NSX Advanced Load Balancer can act as a client and resource server for OAuth/ OIDC use cases.

Being a client and resource server, NSX Advanced Load Balancer will get the authorization code from the end user, exchange the authorization code with an access_token, validate the access_token, and allow the client to access the resource based on the token validation and authorization policies based on the claims.

The same virtual service will act as a client and resource server.

Request Flow

The request flow is explained as follows:



  1. The resource owner tries to access an application.

  2. The client (NSX Advanced Load Balancer) initiates the flow by directing the resource owner’s user-agent to the authorization endpoint. NSX Advanced Load Balancer as a client stores session information including its client identifier and a redirection URI/ call-back URI to which the authorization server will send the user agent back once the access is granted (or denied).

  3. The resource owner sends the request to the authorization server at the authorization endpoint.

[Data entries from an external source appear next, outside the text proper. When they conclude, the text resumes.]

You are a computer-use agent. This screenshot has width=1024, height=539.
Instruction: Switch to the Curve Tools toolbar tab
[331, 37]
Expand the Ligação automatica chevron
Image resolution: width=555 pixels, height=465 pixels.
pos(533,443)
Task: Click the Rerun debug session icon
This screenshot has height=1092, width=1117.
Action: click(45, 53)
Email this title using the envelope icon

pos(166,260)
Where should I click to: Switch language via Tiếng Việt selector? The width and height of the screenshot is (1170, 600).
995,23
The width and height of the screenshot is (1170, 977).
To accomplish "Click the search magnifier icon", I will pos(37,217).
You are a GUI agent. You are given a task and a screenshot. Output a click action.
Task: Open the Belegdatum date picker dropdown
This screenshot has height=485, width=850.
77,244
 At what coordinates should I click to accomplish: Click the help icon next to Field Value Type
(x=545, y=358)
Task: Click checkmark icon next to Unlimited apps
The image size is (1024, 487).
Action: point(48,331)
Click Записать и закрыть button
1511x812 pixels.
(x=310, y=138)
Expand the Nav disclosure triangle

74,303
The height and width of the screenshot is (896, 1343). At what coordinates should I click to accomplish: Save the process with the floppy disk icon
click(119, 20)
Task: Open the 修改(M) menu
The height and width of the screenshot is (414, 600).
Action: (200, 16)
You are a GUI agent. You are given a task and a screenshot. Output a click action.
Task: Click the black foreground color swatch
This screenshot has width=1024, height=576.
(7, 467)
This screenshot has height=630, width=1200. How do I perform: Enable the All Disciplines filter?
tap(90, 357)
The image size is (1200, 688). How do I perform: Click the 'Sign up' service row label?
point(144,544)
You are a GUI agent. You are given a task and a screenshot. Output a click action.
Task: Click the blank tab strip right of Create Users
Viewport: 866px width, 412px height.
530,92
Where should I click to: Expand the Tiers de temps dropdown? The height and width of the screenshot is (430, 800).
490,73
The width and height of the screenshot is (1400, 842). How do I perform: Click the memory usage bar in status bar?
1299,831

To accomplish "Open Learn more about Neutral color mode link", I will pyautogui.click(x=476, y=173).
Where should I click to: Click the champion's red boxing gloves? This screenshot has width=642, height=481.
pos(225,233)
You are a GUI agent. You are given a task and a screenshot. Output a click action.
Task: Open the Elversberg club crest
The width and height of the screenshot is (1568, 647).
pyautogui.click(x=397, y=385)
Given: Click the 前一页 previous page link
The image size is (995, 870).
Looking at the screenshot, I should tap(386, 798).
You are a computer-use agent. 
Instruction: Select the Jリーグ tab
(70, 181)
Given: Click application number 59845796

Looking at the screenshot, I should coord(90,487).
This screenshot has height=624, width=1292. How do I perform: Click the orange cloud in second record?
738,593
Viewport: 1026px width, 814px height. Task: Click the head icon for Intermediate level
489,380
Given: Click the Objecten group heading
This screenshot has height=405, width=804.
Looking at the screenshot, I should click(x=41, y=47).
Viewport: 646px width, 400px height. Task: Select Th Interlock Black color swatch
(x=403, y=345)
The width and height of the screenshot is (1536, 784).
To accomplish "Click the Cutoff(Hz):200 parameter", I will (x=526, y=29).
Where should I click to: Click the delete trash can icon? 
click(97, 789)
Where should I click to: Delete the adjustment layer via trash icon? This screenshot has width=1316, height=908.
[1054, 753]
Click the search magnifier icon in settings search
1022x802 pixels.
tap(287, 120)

  4. The authorization server authenticates the resource owner (using the user agent) and establishes whether the resource owner grants or denies the client’s access request. Assuming the resource owner grants access, the authorization server redirects the user agent back to the client using the redirection URI/call-back URI provided earlier (in the request or during client registration). The redirection URI includes an authorization code.

  5. The resource owner sends a request with the client redirect URL and the authorization code.

  6. The client requests an access_token from the authorization server’s token endpoint by including the authorization code received in the previous step. When making the request, the client authenticates with the authorization server using the client_id and client_secret.

  7. The authorization server authenticates the client and validates the authorization code. If valid, the authorization server responds with access_token and, optionally, a refresh token will be provided. If OIDC is enabled, id_token is also issued by the authorization server.

  8. NSX Advanced Load Balancer as a client sets a session cookie and sends a request to the resource owner with the resource URL.

  9. The resource owner sends a request with the session cookie. On receiving the request, NSX Advanced Load Balancer retrieves the access_token using the session cookie.

  10. NSX Advanced Load Balancer being the resource server validates the access_token. If the Access Token is of type JWT, NSX Advanced Load Balancer validates the access_token on its own. If the Access Token is of type Opaque, NSX Advanced Load Balancer sends the request to the introspection endpoint of the authorization server to validate the opaque token. Starting with NSX Advanced Load Balancer 22.1.3, caching of introspection data is supported to avoid communication between NSX Advanced Load Balancer (resource server) and the authorization server for each request.

  11. Based on the validation result, NSX Advanced Load Balancer will either provide access or deny it.

  12. If the access_token is validated, the request is sent to the back end server.

  13. The server responds.

  14. NSX Advanced Load Balancer sends the response to the resource owner. Further requests must carry the session ID and steps 10-14 must be followed.

Responsibilities of NSX Advanced Load Balancer Virtual Service as a Client and Resource Server

The responsibilities of the OAuth Client are:

  1. Redirecting an unauthenticated client to an authorization endpoint of the provider - Generating the state and nonce parameter for the same. Currently, the nonce is not generated since it is not mandatory for authorization code flow.

  2. Exchanging code with a token for retrieving Access Token and ID Token (in the case of OIDC).

  3. ID token validation (JWT) - OIDC mandates that access token hash must be validated.

  4. Storing the session information, such as Access Token, Refresh Token and relevant details from the ID Token.

  5. Creating the session cookie and setting the client response.

  6. Delegate the request to the resource server when the end-user presents a proper session cookie.

  7. Refreshing the access_tokens after expiry.

The responsibilities of the OAuth Resource Server are:

  • Validating access_token using:

    • JWT validation with JWKS URI downloaded from jwks_uri.

    • Introspection-based validation in the case of an opaque token.

Using Refresh Token to obtain a New Access Token (Using NSX Advanced Load Balancer)



When the request comes to the NSX Advanced Load Balancer Virtual Service, the Access Token is retrieved using the session cookie. If the Access Token is expired, NSX Advanced Load Balancer sends the refresh token to the token endpoint of the authorization server to get a new access_token. The authorization server responds with an access_token and id_token. NSX Advanced Load Balancer (client) validates the id_token, stores the id_token, and access_token, and updates the session cookie. Then the access_token is validated. If the validation is successful, access to the resource is granted.

Using UserInfo Endpoint



Note:

After the cookie is issued to the client, the rest of the request flow is the same as depicted in the request flow diagram above.

The UserInfo endpoint can be used to retrieve identity information about a user. Extract the user information from the UserInfo endpoint, if the UserInfo flag is configured under the OIDC parameters. If the UserInfo flag is not configured under the OIDC parameters, the user information is extracted from one of the claims in the id_token.